:: How to complete this task ::
Reproduce the lines from the line with "Locate an element" to the line with "y-tick-label: 30,0 is", both included, leaving out the pictures.

:: Dataset records ::
+++++

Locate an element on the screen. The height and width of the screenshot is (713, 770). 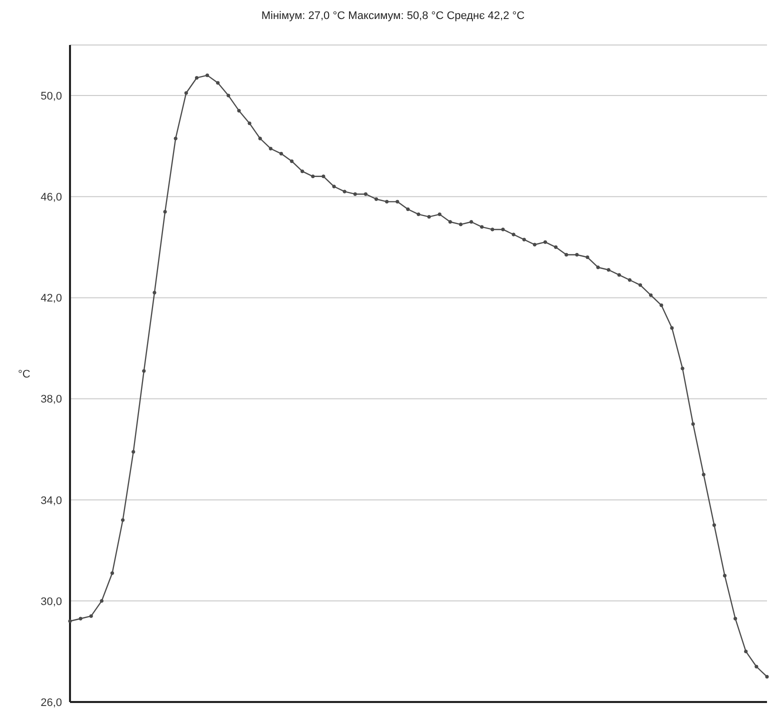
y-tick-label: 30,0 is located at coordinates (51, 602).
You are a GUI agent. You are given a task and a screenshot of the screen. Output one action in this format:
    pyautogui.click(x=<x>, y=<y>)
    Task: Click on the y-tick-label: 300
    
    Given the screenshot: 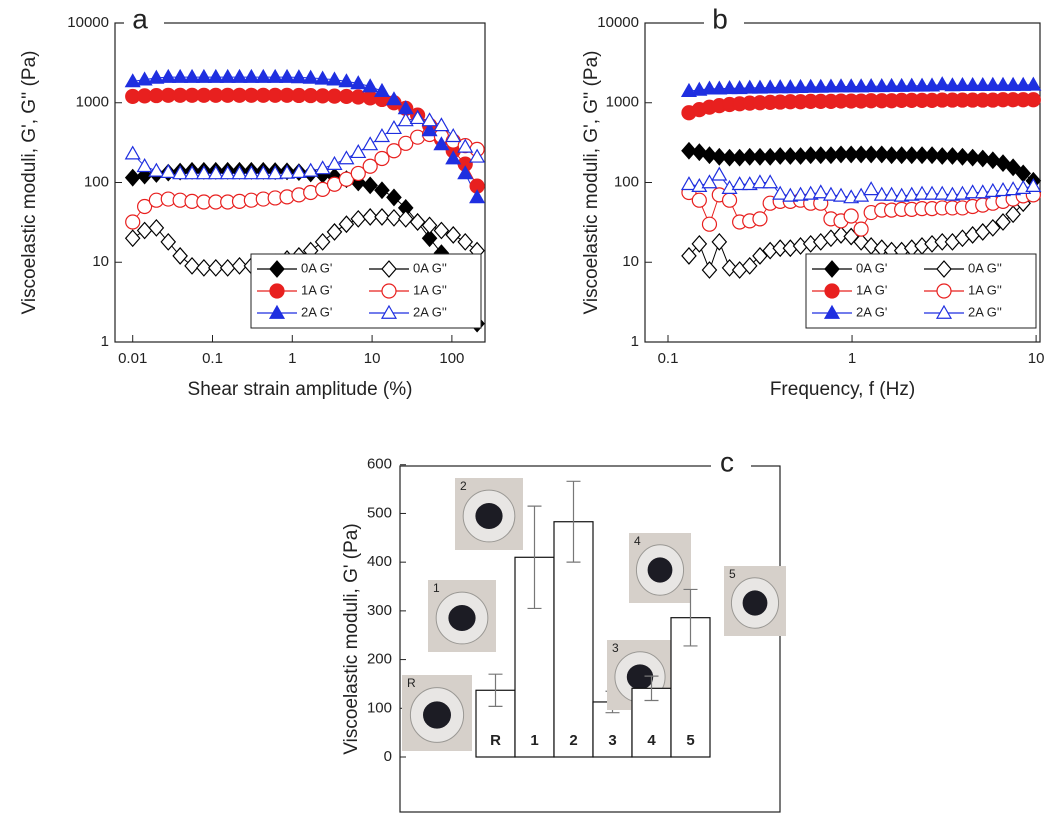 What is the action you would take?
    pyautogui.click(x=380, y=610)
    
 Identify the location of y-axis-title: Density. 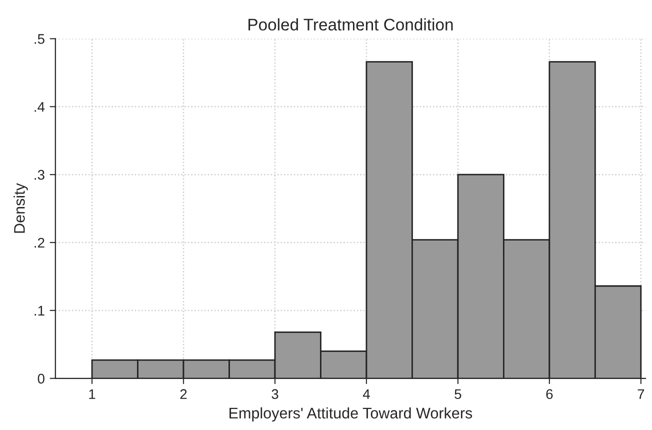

+++++

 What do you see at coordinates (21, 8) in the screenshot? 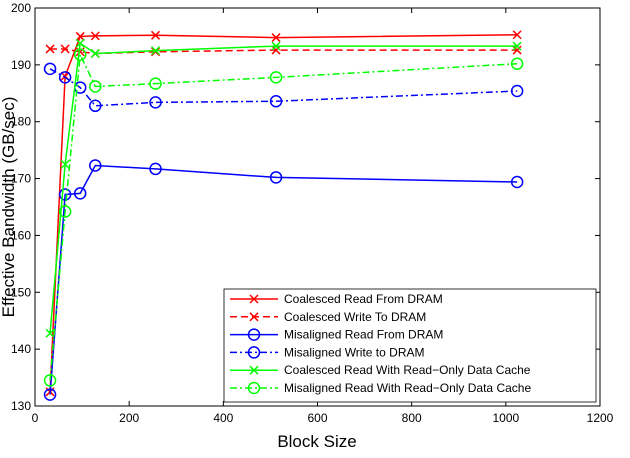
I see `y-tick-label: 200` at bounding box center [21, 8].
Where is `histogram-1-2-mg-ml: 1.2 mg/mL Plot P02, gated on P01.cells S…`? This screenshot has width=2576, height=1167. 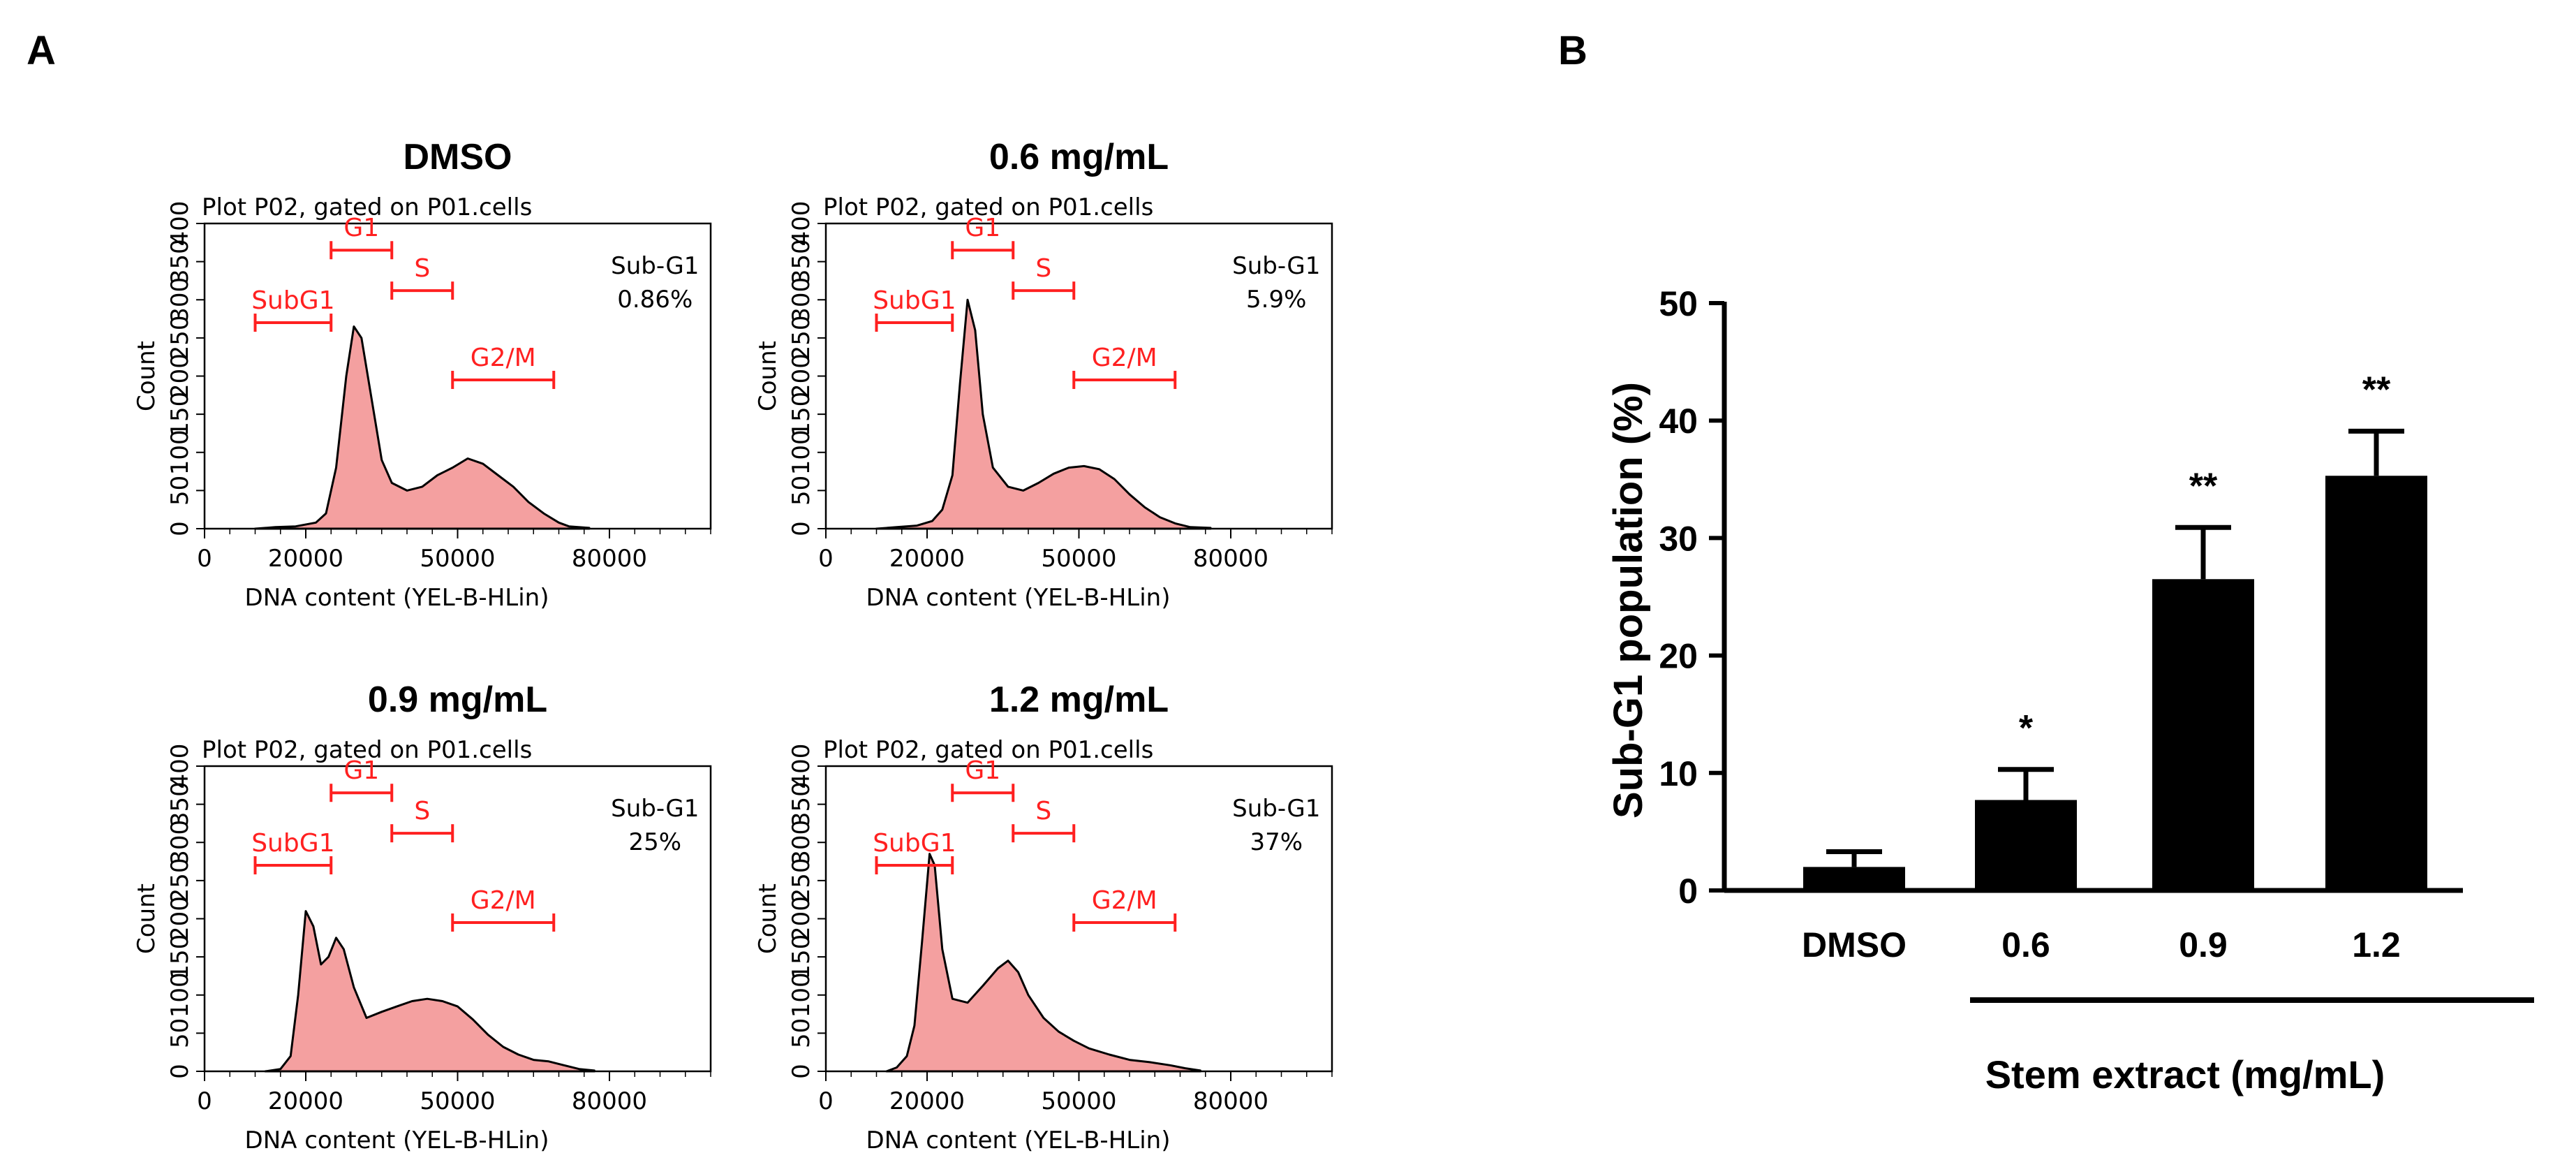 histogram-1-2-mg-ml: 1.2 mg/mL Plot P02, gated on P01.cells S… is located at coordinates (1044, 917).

+++++

:: Output below ::
Locate an element on the screen. The height and width of the screenshot is (713, 770). 
y-tick-label: 30,0 is located at coordinates (51, 602).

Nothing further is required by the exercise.